The project began three years ago with support from the National Science Foundation, and the team initially focused only on Atlantic Ocean data to test the new method. They used a computational model to generate hypothetical observations, which allowed them to assess how well they could reconstruct the missing information about oxygen levels using just a fraction of the data combined with machine learning. After developing this method, the team expanded to observing the global oceans, involving students and delegating tasks to different ocean basins.

Under Ito’s guidance, Cervania and other student researchers developed algorithms to analyze the relationships between oxygen content and variables such as temperature, salinity and pressure. They used a dataset of historical oxygen observations from ships dating back to the 1960s and recent data from the Argo floats — autonomous floating devices that collect and measure temperature and salinity. Although oxygen data existed before the 1960s, earlier records have accuracy problems, so the team focused on data from the 1960s onwards. They then created a global monthly map of ocean oxygen content from 1965 to the present.

“Using a machine learning approach, we were able to estimate the rate of oxygen loss more precisely at different times and locations,” Cervania said. “Our findings indicate that incorporating buoyant data significantly improves the estimate of oxygen loss while reducing uncertainty.”

The team found that the world’s oceans lost oxygen at a rate of about 0.7% per decade between 1970 and 2010. This estimate suggests a relatively rapid response of the oceans to recent climate change, with potential long-term impacts on the health and sustainability of ecosystems marine. . Their estimate also falls within the range of decline suggested by other studies, indicating the accuracy and effectiveness of their approach.

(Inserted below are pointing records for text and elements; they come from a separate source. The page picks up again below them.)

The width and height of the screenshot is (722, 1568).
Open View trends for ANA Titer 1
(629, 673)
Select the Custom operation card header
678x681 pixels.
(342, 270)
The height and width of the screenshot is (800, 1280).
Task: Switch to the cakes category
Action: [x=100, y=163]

“We calculated trends in global oxygen levels and ocean inventory, essentially looking at the rate of change over the last five decades,” Cervania said. “It is encouraging to see that our rate aligns with previous estimates from other methods, which gives us confidence. We construct a robust estimate from both our study and other studies.

According to Ito, the team’s new approach addresses an ongoing challenge in the oceanographic community: how to effectively combine different data sources with different accuracies and uncertainties to better understand ocean changes.

“Integrating advanced technologies such as machine learning will be critical to filling in the data gaps and providing a clearer picture of how our oceans are responding to climate change.”